Question: The Zheng at el paper from here shows the input files for v1 chemistry data have I1, I2 chunk files and RA files. How to use these v1 data format using latest cellranger versions ?
Answer: V1 chemistry FASTQ files were generated using the old demultiplex pipeline format described here. They are basically interleaved FASTQ files in RA format where R1 and R2 are interleaved.
The 14bp GemCode barcode sequence are deposited in the I1 file reads.
The 8bp sample index is found in the I2 files.
The RA reads consists of both R1 & R2, the format will be like 98bp cDNA sequence and 10bp UMI sequence. So both read1 and read2 are in RA file.
One solution would be to use the BAM file output here and use the bamtofastq tool from here, to convert the BAM to FASTQ files. The reason for doing this is because many of the public archives like SRA do not accept FASTQ files from our version 1 chemistry, because the barcode is on an index read.
Download the data with curl (Eg:)
curl -O http://cf.10xgenomics.com/samples/cell-exp/1.1.0/frozen_pbmc_donor_a/frozen_pbmc_donor_a_possorted_genome_bam.bam
curl -O http://cf.10xgenomics.com/samples/cell-exp/1.1.0/frozen_pbmc_donor_a/frozen_pbmc_donor_a_possorted_genome_bam_index.bam.bai
Issue bamtofastq:
bamtofastq --cr11 frozen_pbmc_donor_a_possorted_genome_bam.bam ./fastqs
Now we have a directory of FASTQ files that will look something like this:
tree fastqs/
fastqs/
└── gemgroup001
├── bamtofastq_S1_L000_I1_001.fastq.gz
├── bamtofastq_S1_L000_I1_002.fastq.gz
├── bamtofastq_S1_L000_R1_001.fastq.gz
├── bamtofastq_S1_L000_R1_002.fastq.gz
├── bamtofastq_S1_L000_R2_001.fastq.gz
├── bamtofastq_S1_L000_R2_002.fastq.gz
├── bamtofastq_S1_L000_R3_001.fastq.gz
└── bamtofastq_S1_L000_R3_002.fastq.gz
Next run cellranger count
cellranger count --id=pbmc_v1data --fastqs=./fastqs/gemgroup001 --transcriptome=/references/refdata-cellranger-GRCh38-3.0.0
Solution (ii): Rename the files according to the recent chemistry guidelines to run the latest cellranger pipeline. The current format of input files is of the following assignments:
R1= transcript (98bp)
R2 = 14 barcode (i1)
R3 = 10bp UMI
I1 = sample index
1) Use a custom script to split the interleaved RA file to R1 and R2 files.

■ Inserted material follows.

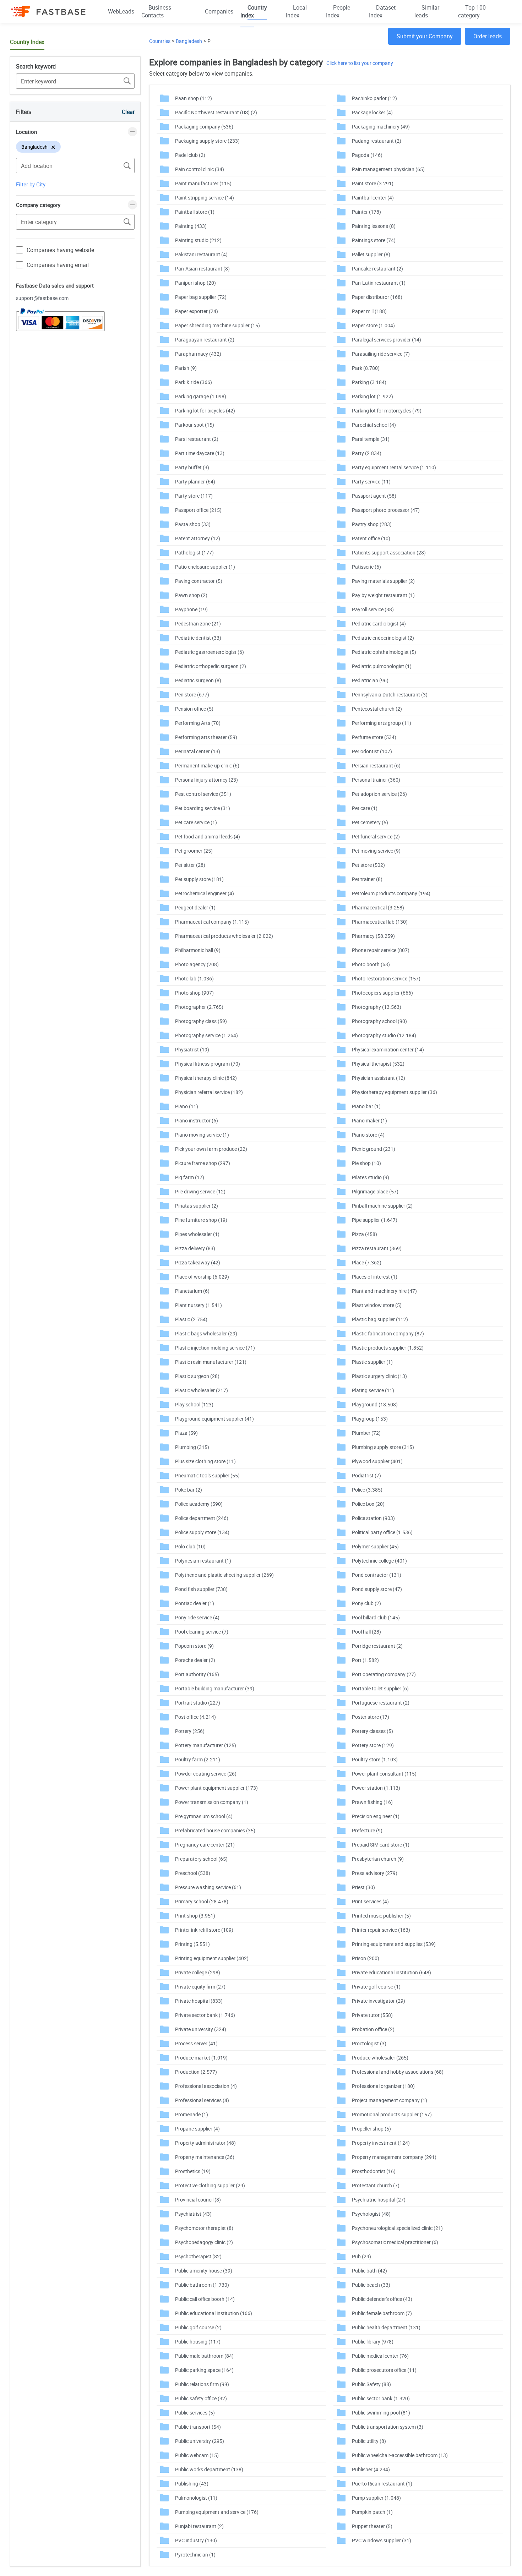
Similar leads (426, 11)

2) Follow the Illumina file naming conventions here because the latest cell ranger pipelines expect the FASTQ files to be named according to the bcl2fastq convention. The cellranger mkfastq pipeline generates FASTQ files in the following file naming format, which is:
[Sample Name]
_S1_L00[Lane Number]
_[Read Type]
_001.fastq.gz
So if the file names don't match the above naming format there might be errors such as "Invalid prefix combination where no input FASTQs were found for the requested parameters".
3) Assign the following extensions for the various files.
R1= transcript (98 bp)
R2 = barcode (14bp)
R3 = UMI (10bp)
I1 = sample index (8bp)
4) Run cellranger count as in Sol (1) making appropriate changes to the paths. Please note that all the above files (i.e. R1, R2, R3 and I1) needs to be present in the directory path to run cellranger count successfully for v1 chemistry (a related article on this can be found here).
Thus, if formatted properly the single cell v1 chemistry data can be analyzed with newer versions of Cell Ranger. One can also specify the chemistry parameters on the cellranger command line using --chemistry=SC3Pv1
. More information on running cellranger count can be found here.